Types of reverb
I know this subject its all over the internet but if by some chance you don't know this already it's very important that you do, so let's get start it.
First, you need to know there are 5 types of reverbs and they depend on the size and shape of the room that the sound echoes in, these reverbs are: Room, Hall, Plate, Spring, and Chamber.
This 5 types of reverbs are divided by 2 kinds, the early reflections which are the sounds that arrive at the listener after being reflected maybe once or twice from parts of listening space, such as walls, ceilings and floor and the late reflections which are essentially every other sound we hear after the primary reflection.
The most basic type of reverb is the room, both the room reverb and the hall reverb are designed to simulate the natural sound of acoustic spaces, but the difference between them is the decay time, typically the room reverb is around .2 to 1 second.

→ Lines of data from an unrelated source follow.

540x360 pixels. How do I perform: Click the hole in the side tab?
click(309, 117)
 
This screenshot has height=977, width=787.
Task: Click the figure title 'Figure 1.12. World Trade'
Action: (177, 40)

Similar to the room reverb because both simulate the natural sound of acoustic spaces, but as I mentioned before their decay time its whats sets them apart, the decay time of the hall reverb is from 1 to 5 seconds, which give your sound a huge feel.
Plate reverbs were one of the first types of artificial reverbs used in recording, the plate reverb is the broadband resonance generated by vibrating a large metal sheet, the vibrations generated through this process are what creates the reverb.
Just as the Plate reverb this one is also man-made, the spring reverb is the broadband resonance generated by vibrating one or more metal coils held under tension, what this means basically is that it has a bouncy quality to it, due to the timing between echoes.
This reverb uses a loudspeaker that plays the sound in a room with a very reflective surface and then a microphone would pick it up again, including the effects of reverb.